Hungry in the land of plenty Part 4 of 4 – The story of Mahenye

Tonje Sifelani

Of collapsed projects
Despite Mahenye being the living testimony that man and wild animals can coexist, the area has it flip side as far as projects are concerned.

The chief culprit of collapse of projects in Mahenye is that of natural disasters. This can be testified by the now defunct Mahenye Safari Lodge.

Constructed on an island in the 90s by the former ZimSun Limited, Mahenye Safari Lodge was built under the supervision of one of my akin; Musabani Thonje nicknamed The Black Engineer.

The facility became the pride not only of Chipinge but the whole of Manicaland province. The elite population would flood the safari for sun bathing and swimming and other sporting activities by the river. Dollars trickled in and the community benefited.

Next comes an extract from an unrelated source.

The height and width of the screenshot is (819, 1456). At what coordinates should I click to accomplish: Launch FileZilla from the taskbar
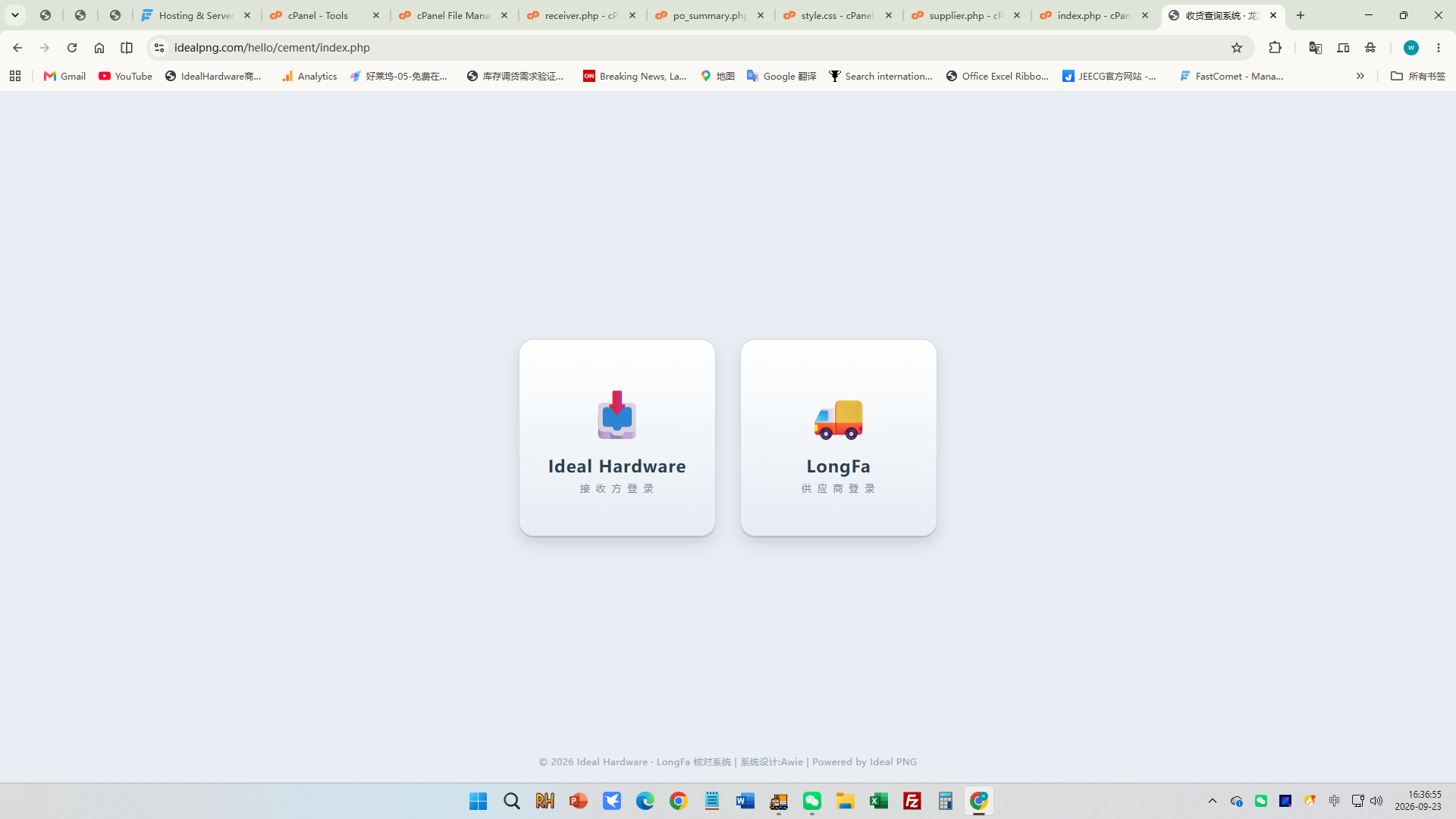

The year 2000 was a disaster with the onset of Tropical Cyclone Eline that swamped and burst through the island safari, the place was abandoned .Today, the debris remains. The swimming pools need some patch-ups but the dream still remains.

Lessons from Holland, “below sea-level” can be employed such as sand bagging and dyke systems. Modern construction engineering can do the trick.

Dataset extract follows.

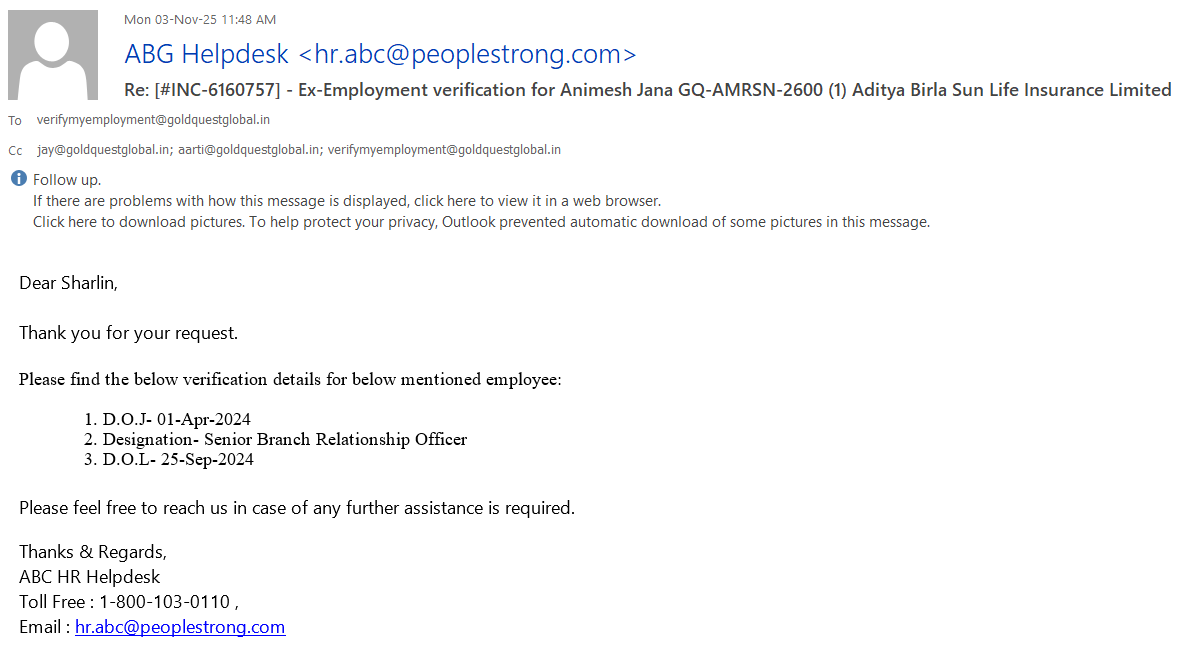The height and width of the screenshot is (645, 1182).
Task: Click the Dear Sharlin greeting text
Action: tap(68, 283)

Another project that is equally an eyesore is the District Development Fund (DDF) safari lodge that shows that a lot of public money was ploughed into it but by 2018, the building became a white elephant.

Proposed economic projects
Mahenye saw a conservation project called Jamanda Conservancy come into life recently. Most peasants seem not to have faith in this new initiative. It seems as though they are dumping their CAMPFIRE frustrations on the Jamanda project.

Several people who spoke to this writer are interested in having water for irrigation purposes than anything else.

Angel Sungura (39), advisor to Chief Mahenye implored the government to expedite the irrigation rollout programme especially by trapping water from the vantage of Chivilila Falls.

This was echoed by Smart Saidi (52) who was convinced that a lot would be benefitted with introduction of irrigation scheme. This will boost school attendance and mitigate on the dropout ratio that opts to trek down south.

David Chisasa (53) views Chibuwe and Masimbe as examples of societies that have broken the cycle of poverty. Johanne Sithole believes that with irrigation, Mahenye will be able to feed the nation.

Speaking for everyone, he says, “Give us water, we feed the nation.” The Chief, Hosi Thomas Chauke says he will be quite happy if his people have access to irrigation.

Such initiatives should not only end with Mahenye, it has to stretch to Chisuma, Makoho, Mabee, Garahwa and Mpungu.